◆ Dataset excerpts ◆
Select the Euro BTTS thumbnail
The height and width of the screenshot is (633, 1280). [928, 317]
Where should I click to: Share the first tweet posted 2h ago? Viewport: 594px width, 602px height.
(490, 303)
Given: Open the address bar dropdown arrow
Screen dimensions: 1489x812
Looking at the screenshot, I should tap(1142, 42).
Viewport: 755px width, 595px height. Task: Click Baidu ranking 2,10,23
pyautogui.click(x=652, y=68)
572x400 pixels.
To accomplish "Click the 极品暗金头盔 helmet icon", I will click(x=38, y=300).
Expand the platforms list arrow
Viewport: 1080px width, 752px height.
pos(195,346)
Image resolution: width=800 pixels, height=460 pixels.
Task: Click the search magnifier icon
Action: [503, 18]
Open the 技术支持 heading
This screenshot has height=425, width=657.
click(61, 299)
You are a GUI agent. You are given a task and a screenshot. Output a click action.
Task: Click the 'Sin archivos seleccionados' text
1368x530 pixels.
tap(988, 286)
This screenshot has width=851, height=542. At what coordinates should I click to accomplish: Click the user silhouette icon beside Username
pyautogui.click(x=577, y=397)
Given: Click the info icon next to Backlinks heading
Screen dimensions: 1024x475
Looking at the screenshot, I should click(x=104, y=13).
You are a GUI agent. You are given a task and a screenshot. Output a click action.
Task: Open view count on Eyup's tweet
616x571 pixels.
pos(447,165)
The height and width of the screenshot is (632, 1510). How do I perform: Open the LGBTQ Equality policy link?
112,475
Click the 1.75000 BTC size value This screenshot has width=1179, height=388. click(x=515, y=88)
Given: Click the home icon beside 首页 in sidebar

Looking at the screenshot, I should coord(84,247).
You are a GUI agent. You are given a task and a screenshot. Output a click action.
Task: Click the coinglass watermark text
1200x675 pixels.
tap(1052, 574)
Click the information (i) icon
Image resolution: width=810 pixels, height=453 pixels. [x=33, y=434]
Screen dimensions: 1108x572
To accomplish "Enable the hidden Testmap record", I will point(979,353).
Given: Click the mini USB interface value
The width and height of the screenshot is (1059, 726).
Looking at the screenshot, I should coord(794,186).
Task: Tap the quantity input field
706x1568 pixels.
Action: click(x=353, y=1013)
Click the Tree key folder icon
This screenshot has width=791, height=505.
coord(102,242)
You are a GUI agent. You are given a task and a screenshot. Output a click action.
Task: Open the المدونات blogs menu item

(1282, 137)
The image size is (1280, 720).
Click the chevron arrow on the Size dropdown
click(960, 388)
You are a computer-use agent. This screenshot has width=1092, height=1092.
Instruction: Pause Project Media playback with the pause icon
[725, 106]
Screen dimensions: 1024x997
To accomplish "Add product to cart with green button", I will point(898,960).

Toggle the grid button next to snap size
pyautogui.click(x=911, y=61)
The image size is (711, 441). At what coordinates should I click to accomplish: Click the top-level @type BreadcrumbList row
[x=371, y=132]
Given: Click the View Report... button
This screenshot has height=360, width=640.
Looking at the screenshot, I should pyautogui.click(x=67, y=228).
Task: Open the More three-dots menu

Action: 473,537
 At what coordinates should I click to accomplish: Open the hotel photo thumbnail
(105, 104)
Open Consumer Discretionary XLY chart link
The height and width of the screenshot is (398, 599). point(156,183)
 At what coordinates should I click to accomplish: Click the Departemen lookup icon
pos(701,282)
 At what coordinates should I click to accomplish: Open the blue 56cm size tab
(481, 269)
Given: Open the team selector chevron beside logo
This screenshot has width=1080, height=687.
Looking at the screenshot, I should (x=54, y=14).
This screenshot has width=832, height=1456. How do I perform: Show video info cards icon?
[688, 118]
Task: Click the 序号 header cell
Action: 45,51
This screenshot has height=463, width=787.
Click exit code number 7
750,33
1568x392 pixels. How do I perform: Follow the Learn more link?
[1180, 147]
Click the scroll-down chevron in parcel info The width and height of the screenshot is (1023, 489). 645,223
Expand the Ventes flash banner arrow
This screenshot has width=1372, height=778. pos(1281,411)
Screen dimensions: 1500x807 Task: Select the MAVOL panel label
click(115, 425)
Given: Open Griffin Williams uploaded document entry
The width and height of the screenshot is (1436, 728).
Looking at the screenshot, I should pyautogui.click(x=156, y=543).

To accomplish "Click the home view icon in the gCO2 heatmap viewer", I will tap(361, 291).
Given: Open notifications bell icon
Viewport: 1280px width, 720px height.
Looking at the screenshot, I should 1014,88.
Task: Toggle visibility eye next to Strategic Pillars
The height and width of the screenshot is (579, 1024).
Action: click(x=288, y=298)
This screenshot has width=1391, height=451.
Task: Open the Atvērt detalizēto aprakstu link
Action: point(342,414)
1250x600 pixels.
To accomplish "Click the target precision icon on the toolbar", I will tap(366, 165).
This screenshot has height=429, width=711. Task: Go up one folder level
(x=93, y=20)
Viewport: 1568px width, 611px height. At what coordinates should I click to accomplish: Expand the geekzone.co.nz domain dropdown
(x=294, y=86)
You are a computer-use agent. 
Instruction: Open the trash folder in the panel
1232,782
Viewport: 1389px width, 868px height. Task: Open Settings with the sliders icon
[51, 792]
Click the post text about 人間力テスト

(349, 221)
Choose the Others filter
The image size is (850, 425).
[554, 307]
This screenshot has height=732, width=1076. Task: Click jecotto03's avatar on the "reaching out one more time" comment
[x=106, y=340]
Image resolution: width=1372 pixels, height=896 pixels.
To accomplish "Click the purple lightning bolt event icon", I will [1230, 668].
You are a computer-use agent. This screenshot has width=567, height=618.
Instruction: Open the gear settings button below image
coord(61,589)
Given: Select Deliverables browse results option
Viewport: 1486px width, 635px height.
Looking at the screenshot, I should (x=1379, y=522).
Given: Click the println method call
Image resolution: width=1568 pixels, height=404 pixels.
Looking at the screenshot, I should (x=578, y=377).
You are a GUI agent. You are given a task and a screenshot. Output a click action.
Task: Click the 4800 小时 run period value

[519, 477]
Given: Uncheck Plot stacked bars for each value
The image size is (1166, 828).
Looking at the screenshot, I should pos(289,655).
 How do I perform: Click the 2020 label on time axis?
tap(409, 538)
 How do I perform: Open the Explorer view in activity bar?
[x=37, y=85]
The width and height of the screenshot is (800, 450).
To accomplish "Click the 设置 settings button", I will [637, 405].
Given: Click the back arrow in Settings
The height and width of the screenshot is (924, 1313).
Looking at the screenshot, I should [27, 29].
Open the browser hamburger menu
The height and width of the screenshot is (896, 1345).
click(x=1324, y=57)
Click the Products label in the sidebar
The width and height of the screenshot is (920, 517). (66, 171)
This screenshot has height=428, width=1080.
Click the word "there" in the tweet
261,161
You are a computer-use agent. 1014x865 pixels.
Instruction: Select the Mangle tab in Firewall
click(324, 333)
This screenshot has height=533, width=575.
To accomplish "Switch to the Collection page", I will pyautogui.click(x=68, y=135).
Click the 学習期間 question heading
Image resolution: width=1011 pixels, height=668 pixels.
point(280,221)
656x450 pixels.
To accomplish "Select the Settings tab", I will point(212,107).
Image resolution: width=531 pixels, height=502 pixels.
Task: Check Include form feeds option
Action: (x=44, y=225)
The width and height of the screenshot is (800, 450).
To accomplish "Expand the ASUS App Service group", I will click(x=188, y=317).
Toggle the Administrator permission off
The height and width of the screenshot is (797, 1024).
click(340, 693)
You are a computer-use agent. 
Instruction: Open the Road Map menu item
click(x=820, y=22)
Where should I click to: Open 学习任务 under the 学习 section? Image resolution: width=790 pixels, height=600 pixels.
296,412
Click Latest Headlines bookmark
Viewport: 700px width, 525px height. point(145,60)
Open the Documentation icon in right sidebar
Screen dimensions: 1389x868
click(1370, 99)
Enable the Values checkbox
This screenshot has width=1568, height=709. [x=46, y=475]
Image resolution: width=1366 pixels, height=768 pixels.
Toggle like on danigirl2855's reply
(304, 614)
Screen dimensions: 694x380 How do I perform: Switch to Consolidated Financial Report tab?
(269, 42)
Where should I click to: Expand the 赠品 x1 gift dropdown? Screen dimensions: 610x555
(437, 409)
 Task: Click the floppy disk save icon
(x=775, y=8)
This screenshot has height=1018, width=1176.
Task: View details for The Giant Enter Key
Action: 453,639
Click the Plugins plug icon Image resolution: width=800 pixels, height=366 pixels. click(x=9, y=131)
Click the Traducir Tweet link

◆ PROBLEM ◆
Look through the records and copy every line that has the word "computer".

◆ RESULT FOR THIS TASK ◆
You are a computer-use agent. This screenshot has width=1092, height=1092.
You are a computer-use agent. 
You are a computer-use agent. This screenshot has width=567, height=618.
You are a computer-use agent. 1014x865 pixels.
You are a computer-use agent. 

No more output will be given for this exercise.